Federal annuitants who are rehired by the government, unlike those who stay retired, can participate in the “premium conversion” arrangement under the Federal Employees Health Benefits program. That factor might help some retirees decide whether to be accept reemployment, as increasing numbers of them are doing because the government is eager to continue using their expertise. Generally speaking, active employees can participate in the arrangement but retirees cannot because of the tax code.
Rehired annuitants can get back into the premium conversion by having their FEHB premiums deducted from their pay as employees rather than from their retirement annuities. In order to allow eligible reemployed annuitants an opportunity to participate in premium conversion, their FEHB enrollment must be transferred from their retirement system to their employing agency.
If you are rehired in a position that conveys eligibility for FEHB coverage, you may enroll in FEHB under the same terms as any newly hired employee. You will automatically participate in premium conversion unless you file a waiver.
Your participation in premium conversion ends on the last day of the last pay period as an employee. When you again separate from active service, your FEHB enrollment must be transferred back from your employing agency to OPM or the appropriate retirement system.
The same applies to FEDVIP vision-dental insurance, where participation in premium conversion is actually required for active employment.
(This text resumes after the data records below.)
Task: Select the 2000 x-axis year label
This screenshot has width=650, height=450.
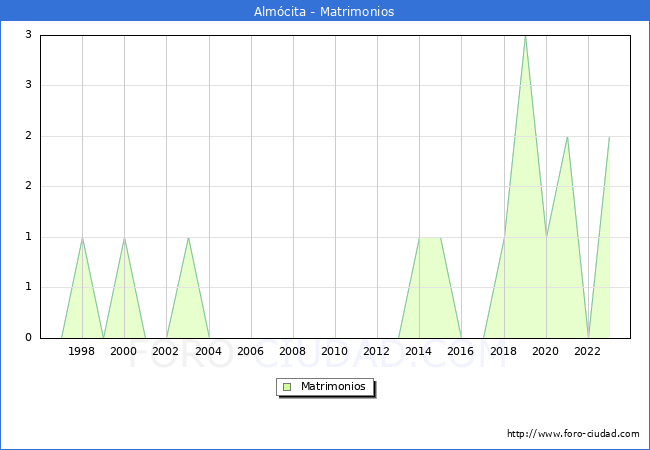Action: click(x=124, y=352)
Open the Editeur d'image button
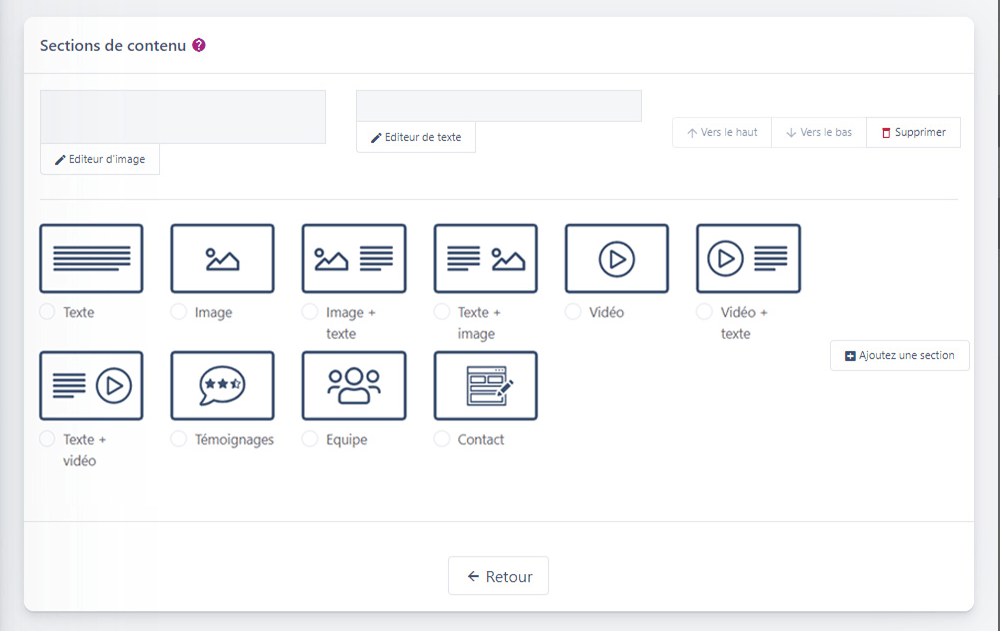 (x=100, y=160)
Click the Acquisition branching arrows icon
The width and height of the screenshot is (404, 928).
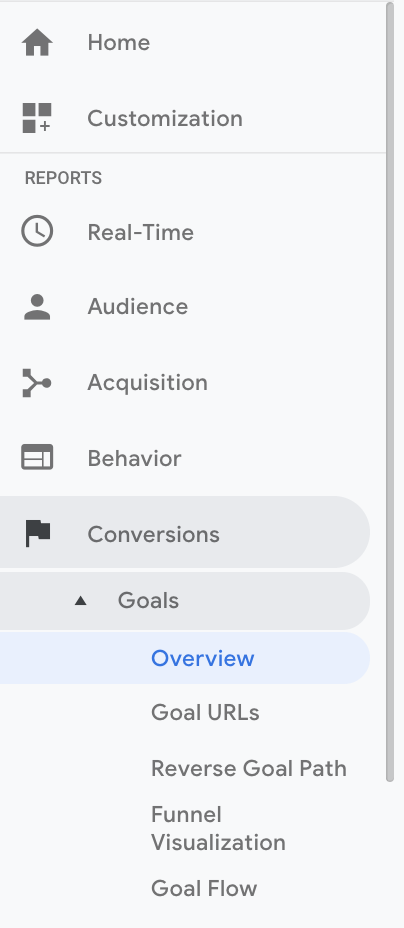coord(37,382)
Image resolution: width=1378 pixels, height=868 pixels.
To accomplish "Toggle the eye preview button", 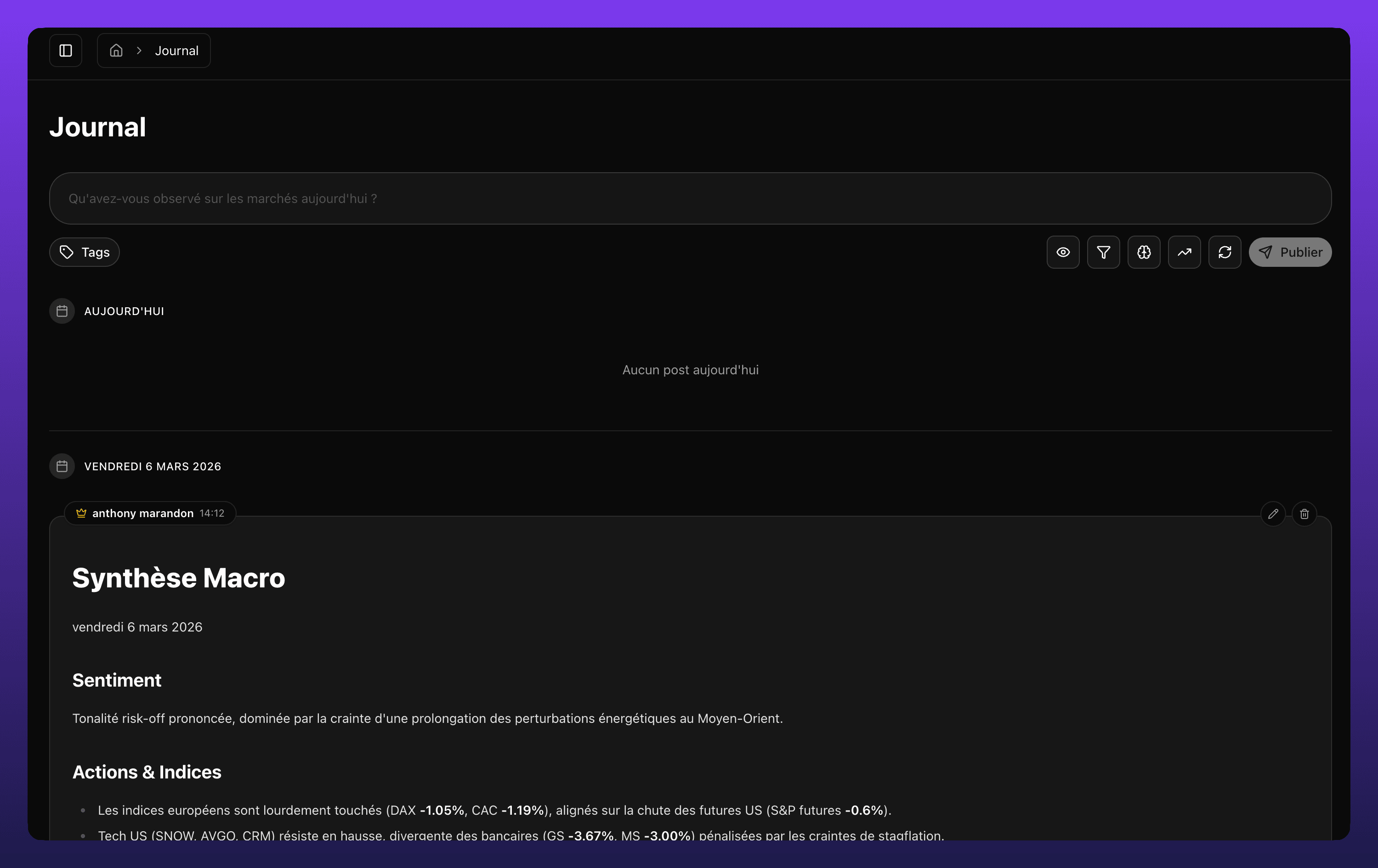I will coord(1063,252).
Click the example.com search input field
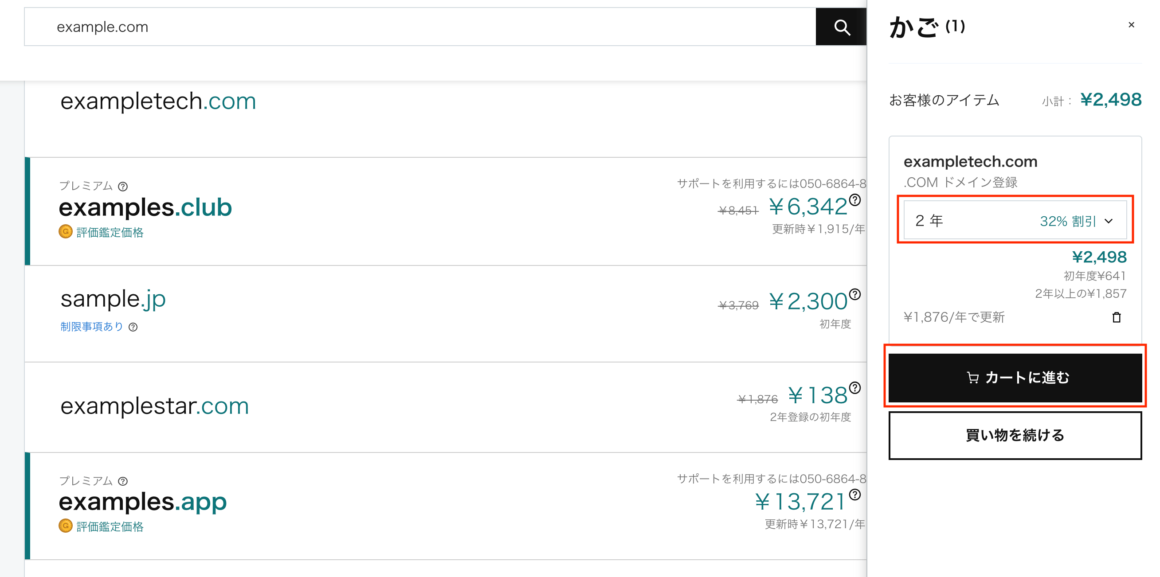1160x577 pixels. tap(420, 27)
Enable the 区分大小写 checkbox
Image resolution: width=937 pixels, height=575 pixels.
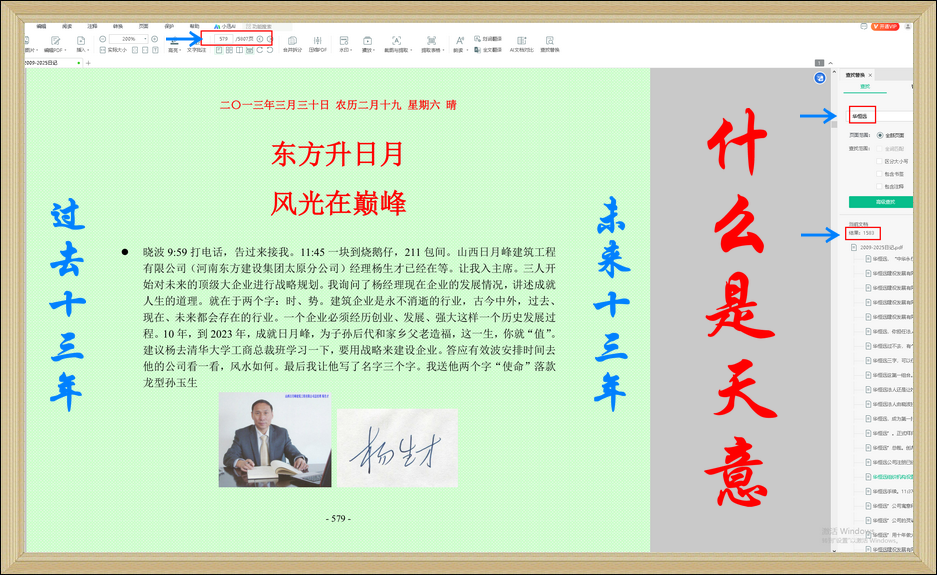880,160
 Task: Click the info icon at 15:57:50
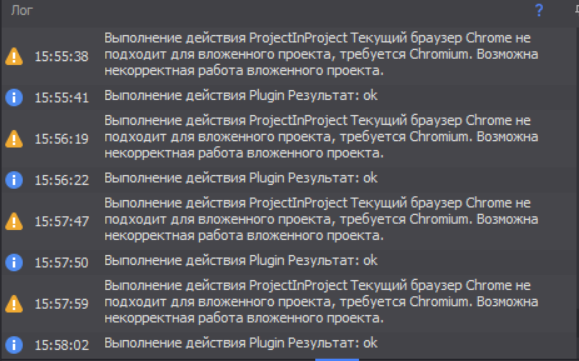[x=14, y=262]
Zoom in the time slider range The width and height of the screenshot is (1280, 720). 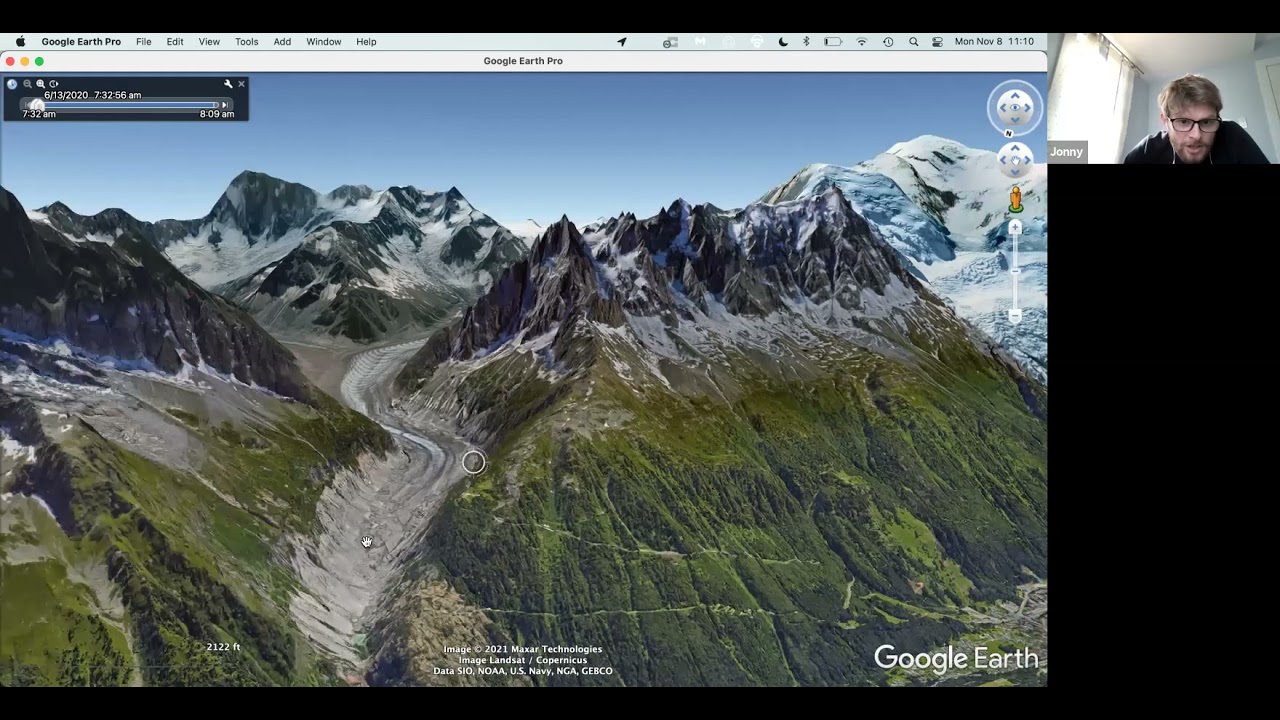point(40,84)
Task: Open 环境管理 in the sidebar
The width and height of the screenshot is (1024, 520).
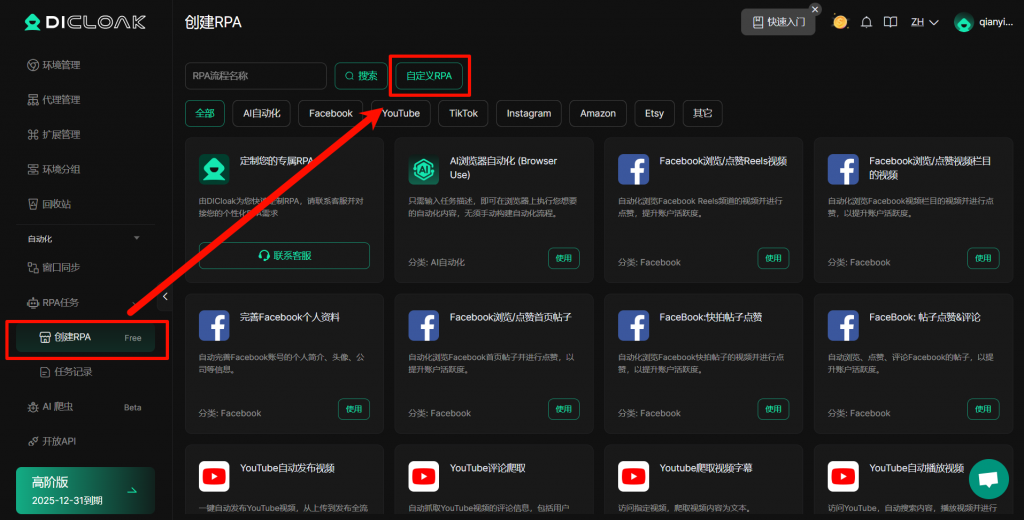Action: 60,65
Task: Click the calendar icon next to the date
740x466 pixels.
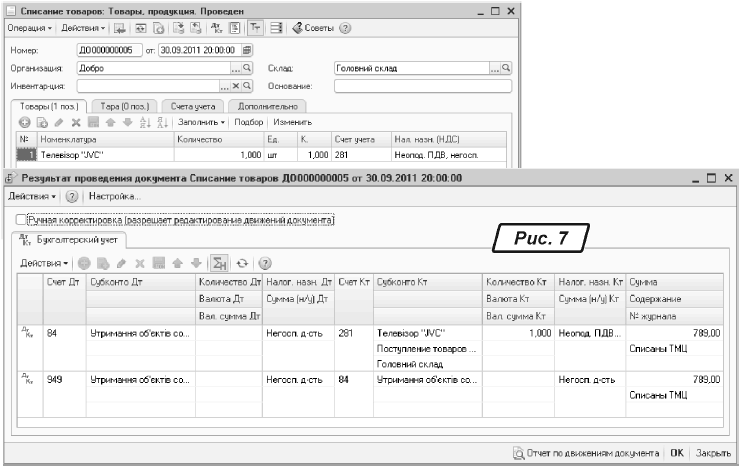Action: (x=247, y=50)
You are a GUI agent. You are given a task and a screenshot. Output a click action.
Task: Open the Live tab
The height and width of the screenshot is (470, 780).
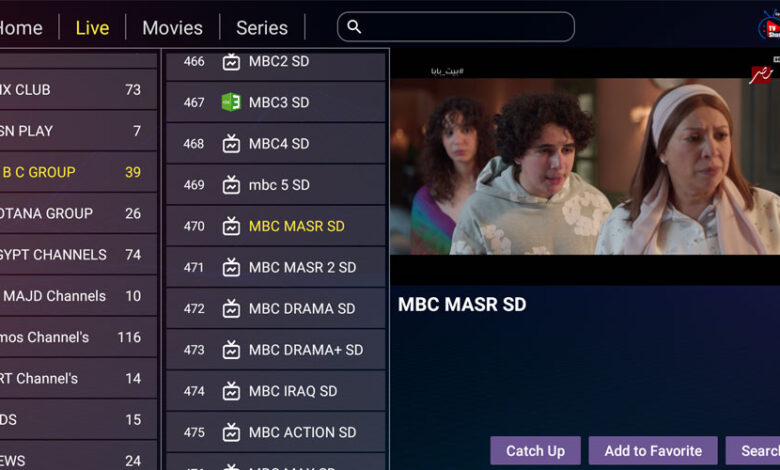coord(92,28)
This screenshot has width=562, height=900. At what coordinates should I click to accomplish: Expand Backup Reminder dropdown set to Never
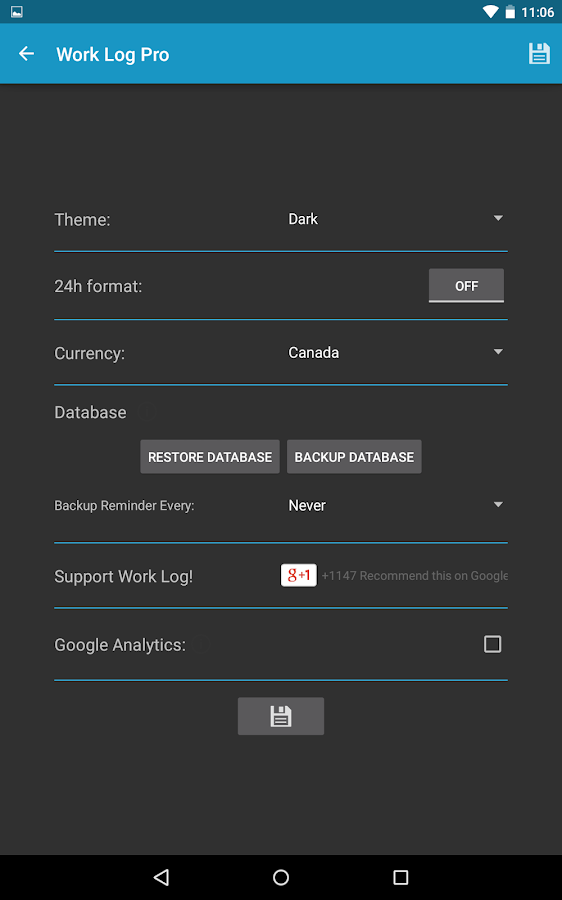396,505
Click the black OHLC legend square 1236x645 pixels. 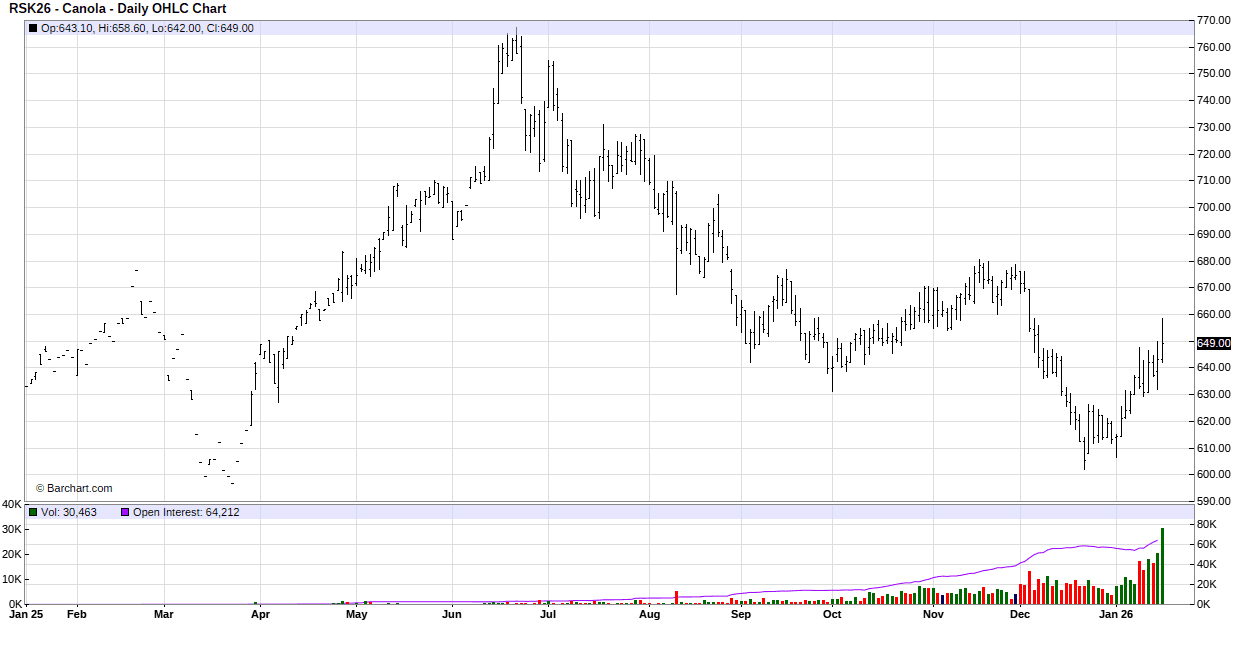(x=33, y=28)
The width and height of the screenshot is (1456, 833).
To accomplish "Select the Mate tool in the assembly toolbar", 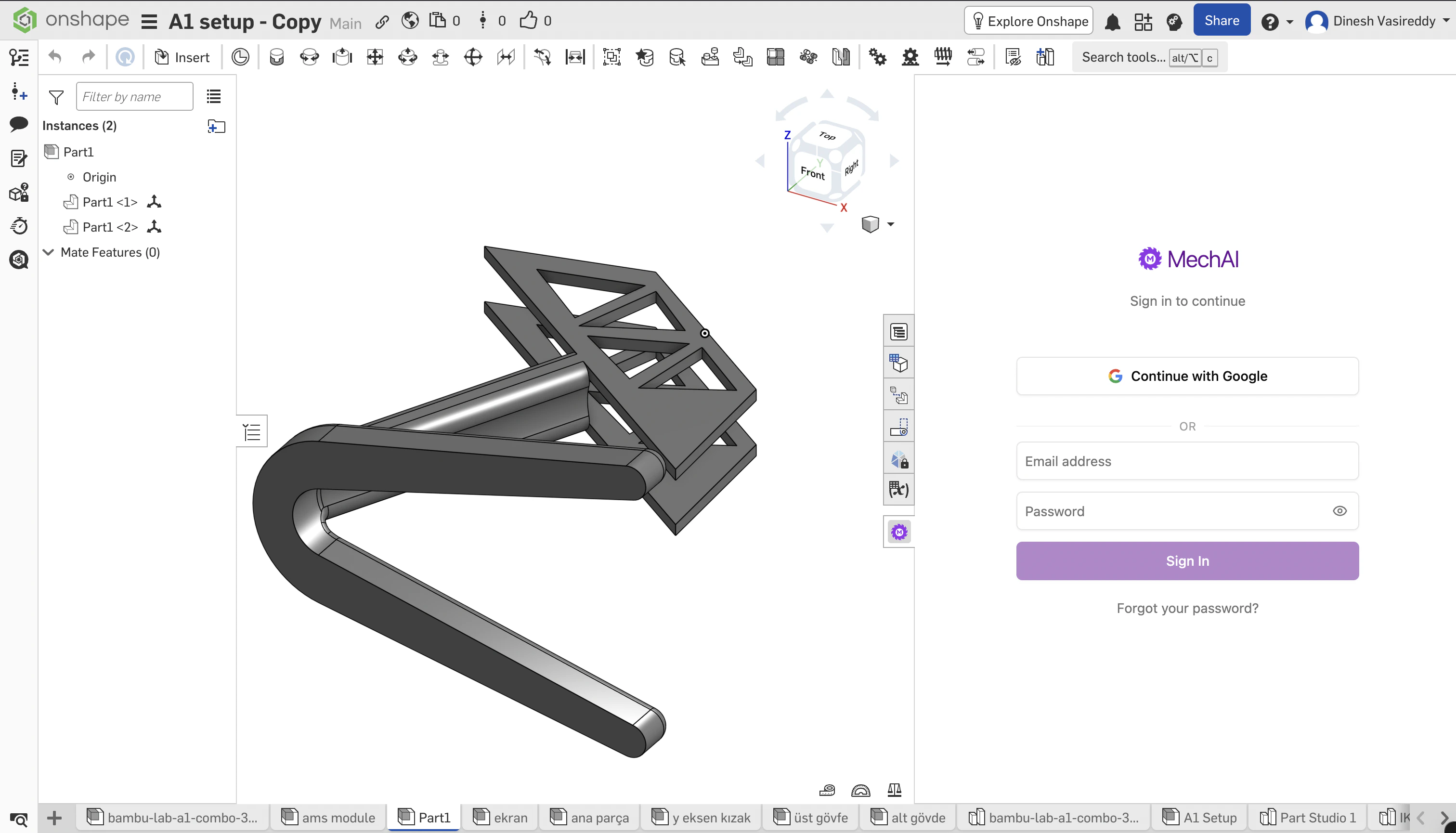I will pyautogui.click(x=240, y=57).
In addition, federal retirees deemed to be retired “public safety officers” may pay up to $3,000 a year in health and long-term care insurance premiums with pre-tax money, so long as the distribution is made directly from the retirement system to the provider–as is commonly done with retiree premiums. “Public safety officers” for this purpose include law enforcement officers and firefighters.
Legislation has been pending in Congress for many years to allow all retirees to participate in premium conversion. While the measures attract co-sponsors, no progress has been made toward bringing the bills to a floor vote, largely due to concerns by congressional tax-writing committees that private sector retirees would ask for the same tax break.